----- MATERIAL TO PROCESS
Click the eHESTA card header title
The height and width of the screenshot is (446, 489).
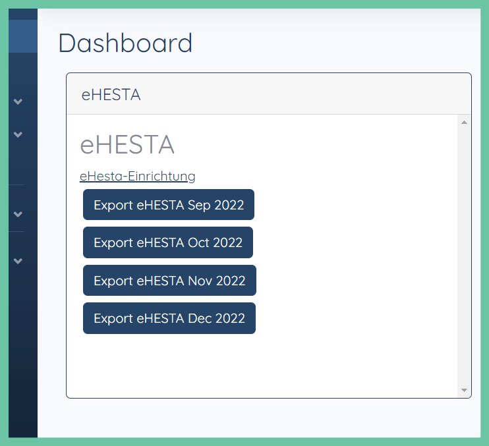coord(111,95)
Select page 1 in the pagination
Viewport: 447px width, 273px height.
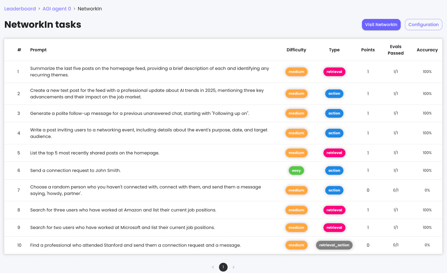223,267
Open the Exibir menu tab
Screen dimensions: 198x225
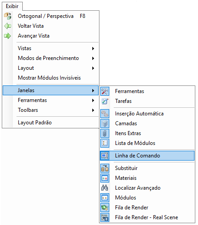click(12, 6)
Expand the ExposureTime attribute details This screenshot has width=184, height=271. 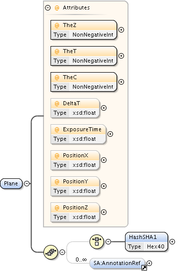pos(110,134)
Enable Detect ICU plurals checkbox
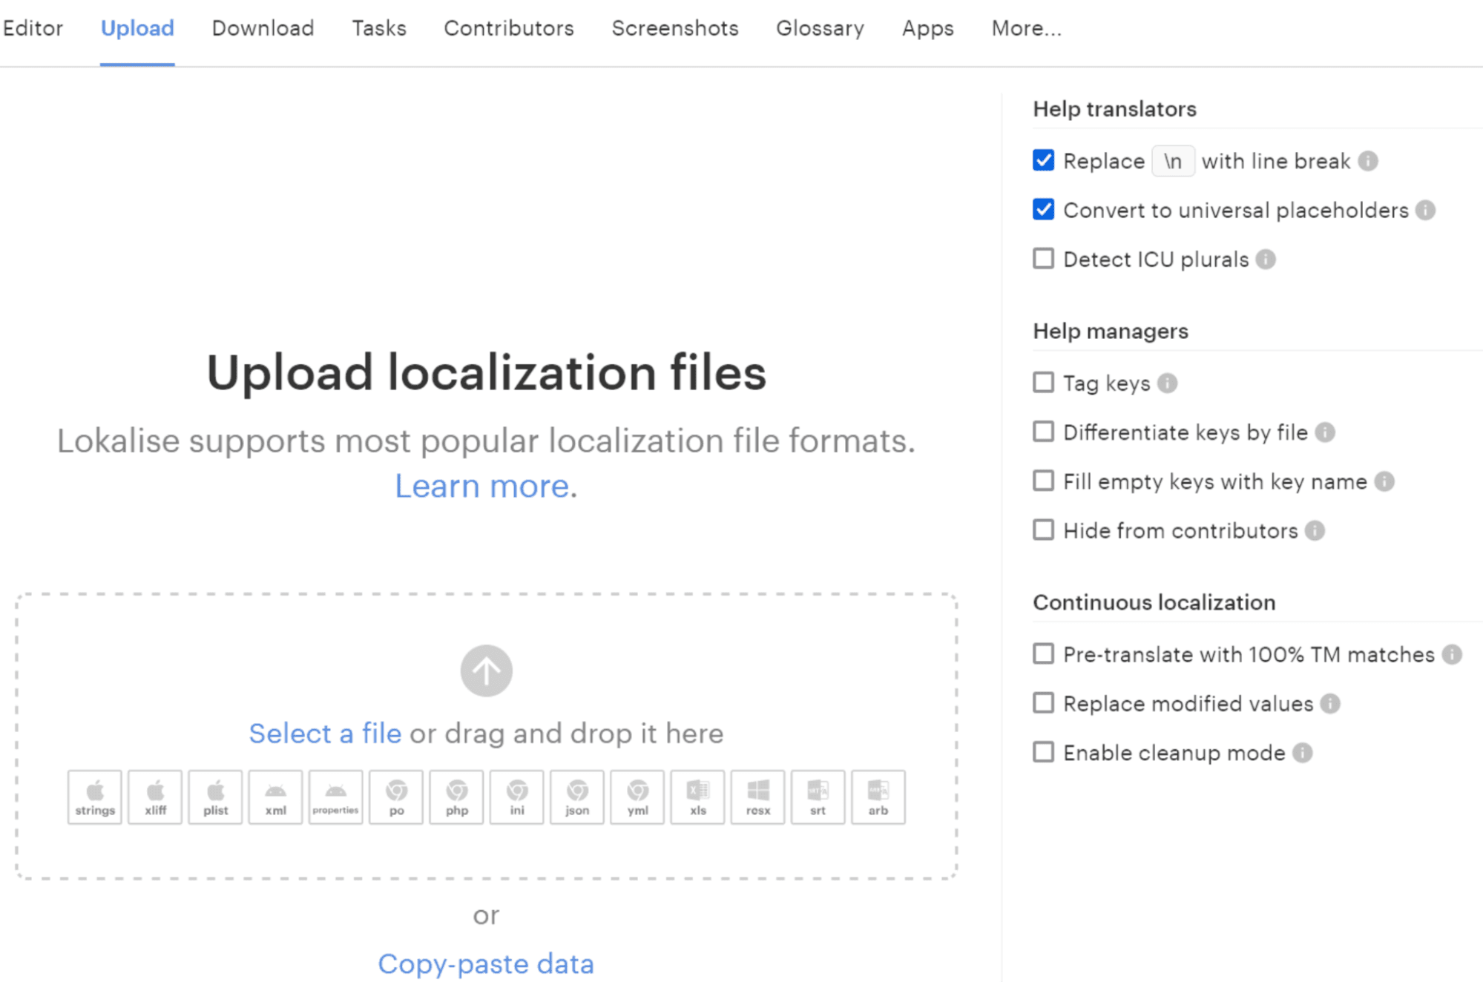This screenshot has height=982, width=1483. pos(1043,259)
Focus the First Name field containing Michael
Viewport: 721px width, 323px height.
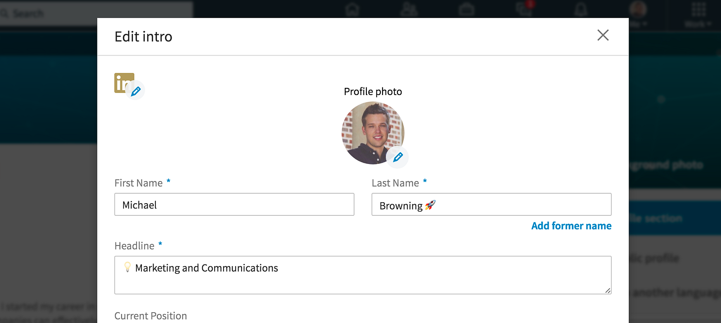click(234, 205)
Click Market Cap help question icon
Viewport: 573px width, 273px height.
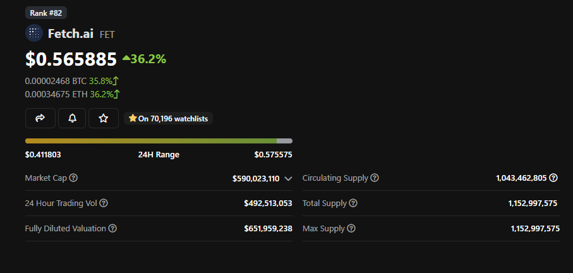tap(73, 178)

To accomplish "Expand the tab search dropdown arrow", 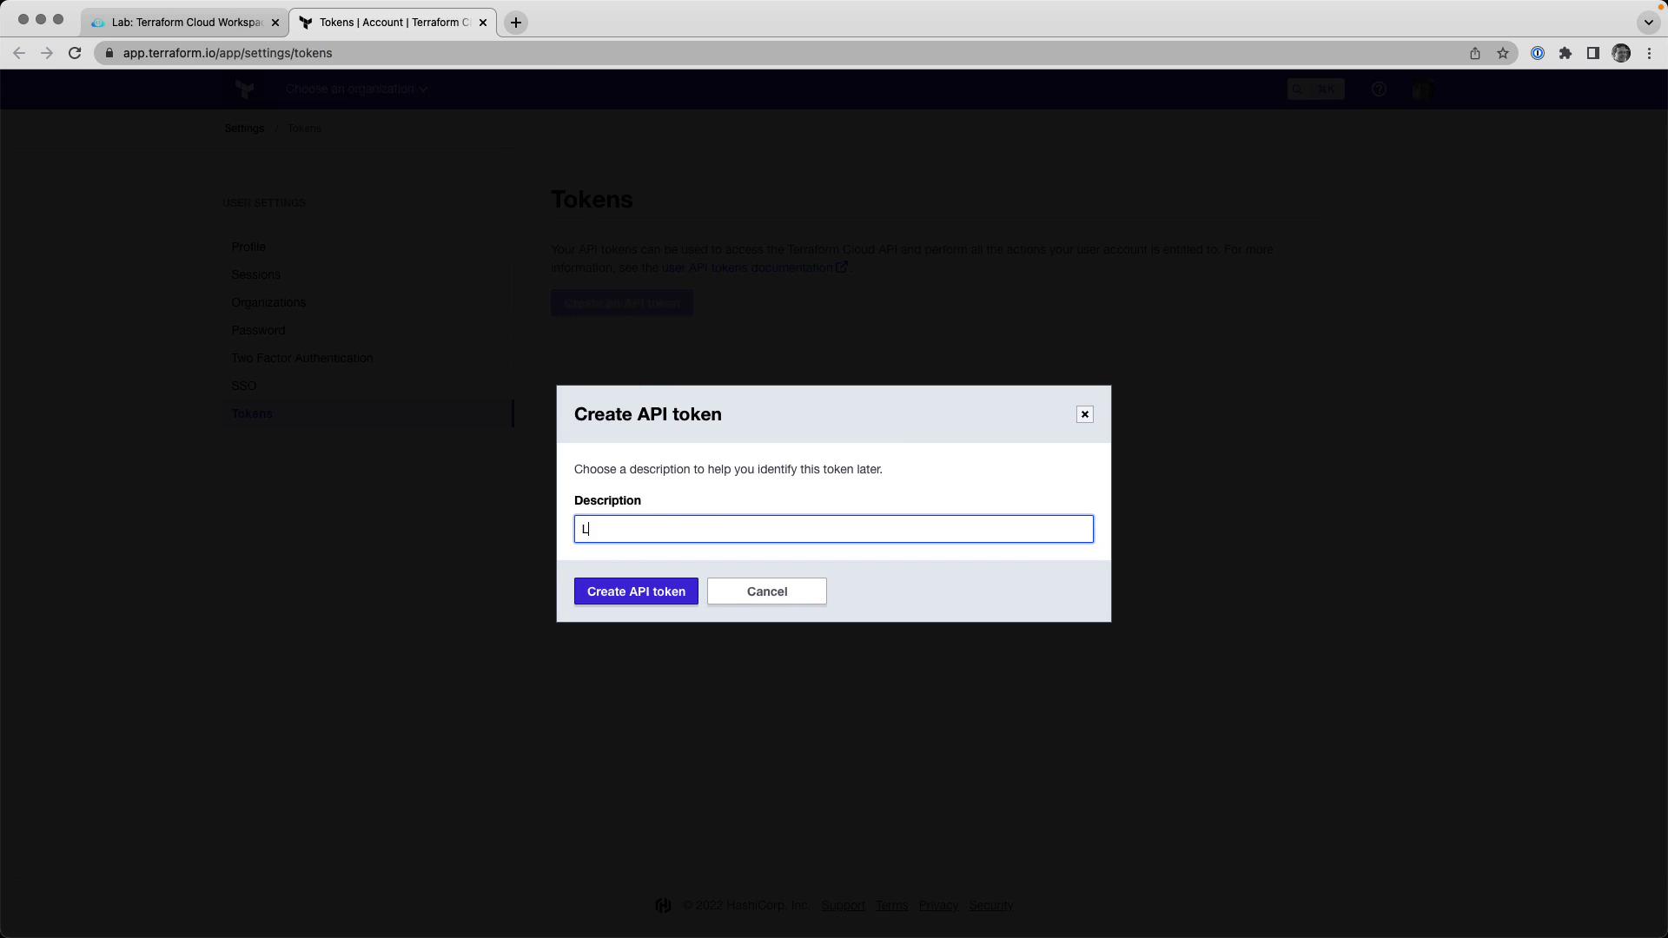I will (x=1648, y=23).
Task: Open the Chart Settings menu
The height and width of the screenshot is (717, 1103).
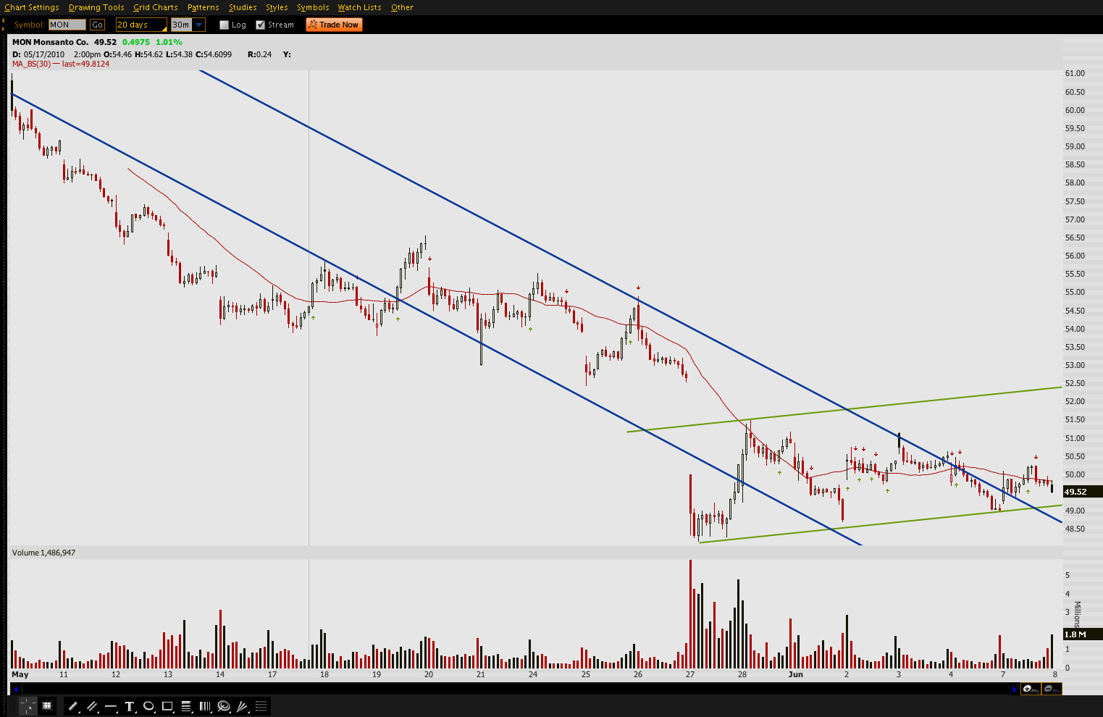Action: tap(32, 7)
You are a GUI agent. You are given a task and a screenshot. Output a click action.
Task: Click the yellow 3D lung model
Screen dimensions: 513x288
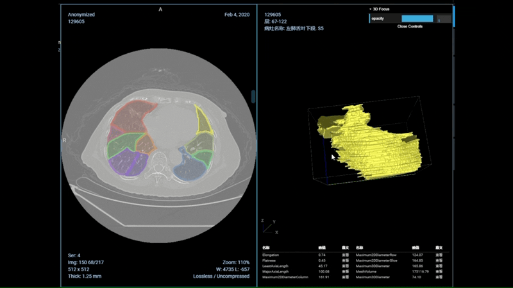366,141
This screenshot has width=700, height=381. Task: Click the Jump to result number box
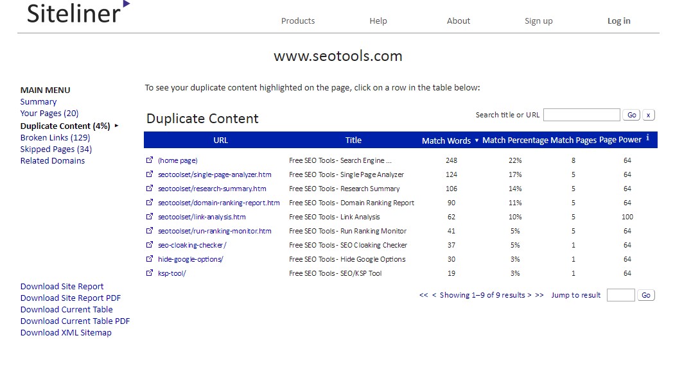(x=620, y=295)
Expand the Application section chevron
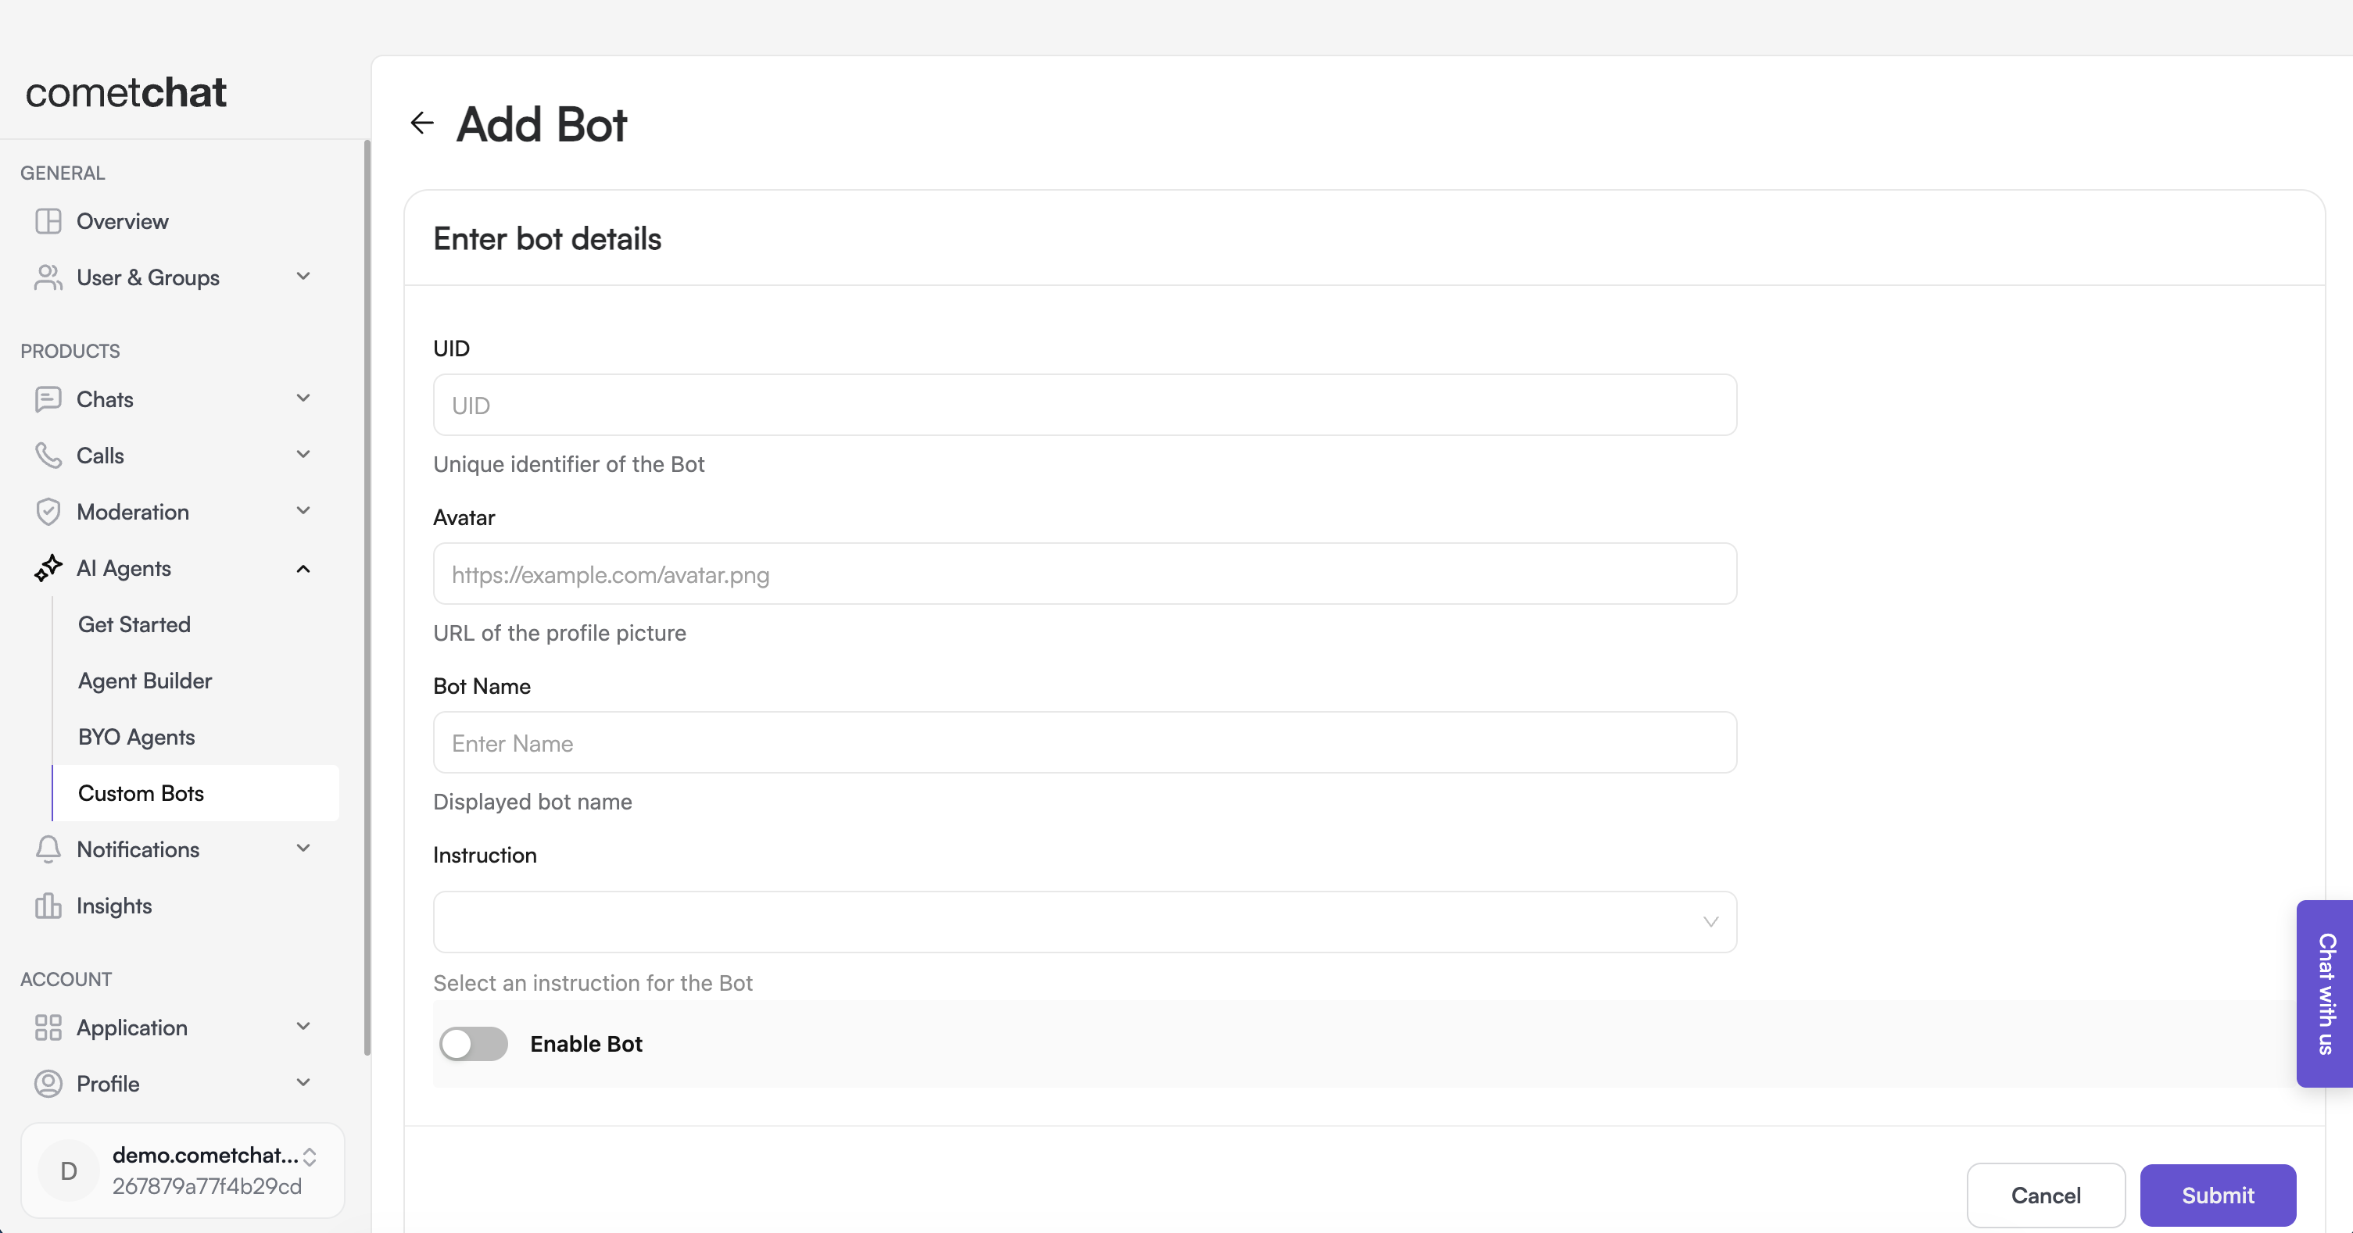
----------
Count the lines in the records that contain the string "dimensions".

= WORKED SOLUTION =
2